Keywords: quantum-dot cellular automata (QCA), power gating unit (PGU), static random access memory (SRAM), automatic address generator.

1. INTRODUCTION
QCA is a new tool using quantum dots for digital computation. This technology reduces power consumption and delay and raise frequency and speed in the transmission of information. QCA has no voltage source; the position of the electrons determines the logical values [1] - [3]. QCA is a novel alternative to the CMOS paradigm. Unlike CMOS circuits, the QCA clock is fundamentally different from the data.
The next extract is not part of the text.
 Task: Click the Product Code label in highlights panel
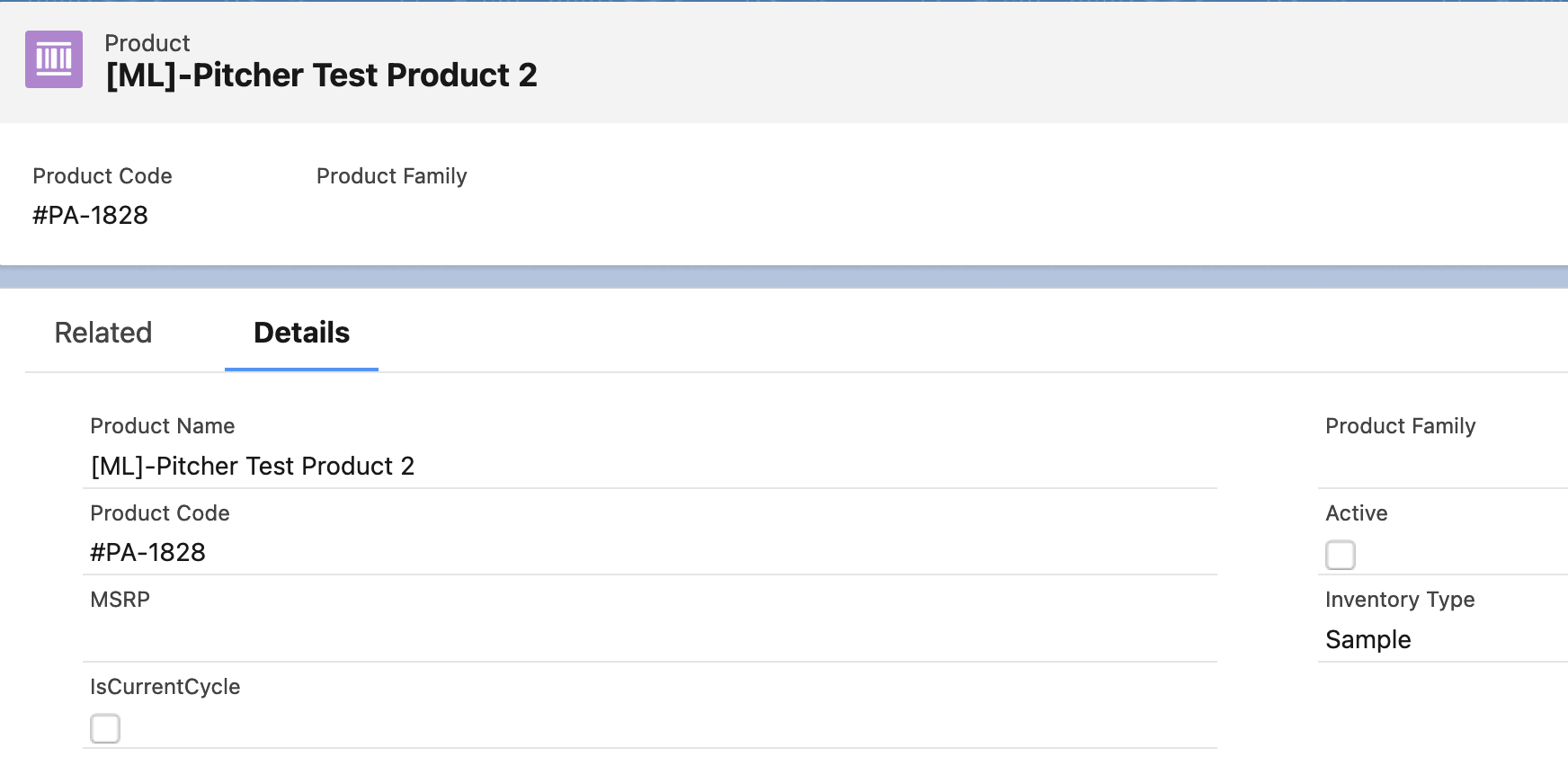[102, 176]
The clock raises and lowers the barriers among the dots, alternately segmentation and allowing the electrons to tunnel among dots [4]. The advantages of QCA technology from CMOS include the following: 1) high operational speed (terahertz range); 2) low-power consumption (~100); 3) high device density (~10).

Feature size in CMOS has decreased after several decades; however, some limitations still exit. This has caused the rapid development of molecular plans on the nanoscale. Static random access memory (SRAM) represents an attractive application of the QCA technology. Its relatively homogeneous structure is well-suited to fabrication at the nanoscale. Vankamamidi et al. [5] presented the architecture of parallel memories that can be implemented in QCA. This architecture utilizes an arrangement in the memory cell design by moving data back and forth along a line of QCA cells. This architecture grades in extensive savings in the amount of zone and complexity of the underlying circuitry for clocking the QCA memory; however, the memory cells obtained from this design have been used in a combination of network with a width of 1 bit.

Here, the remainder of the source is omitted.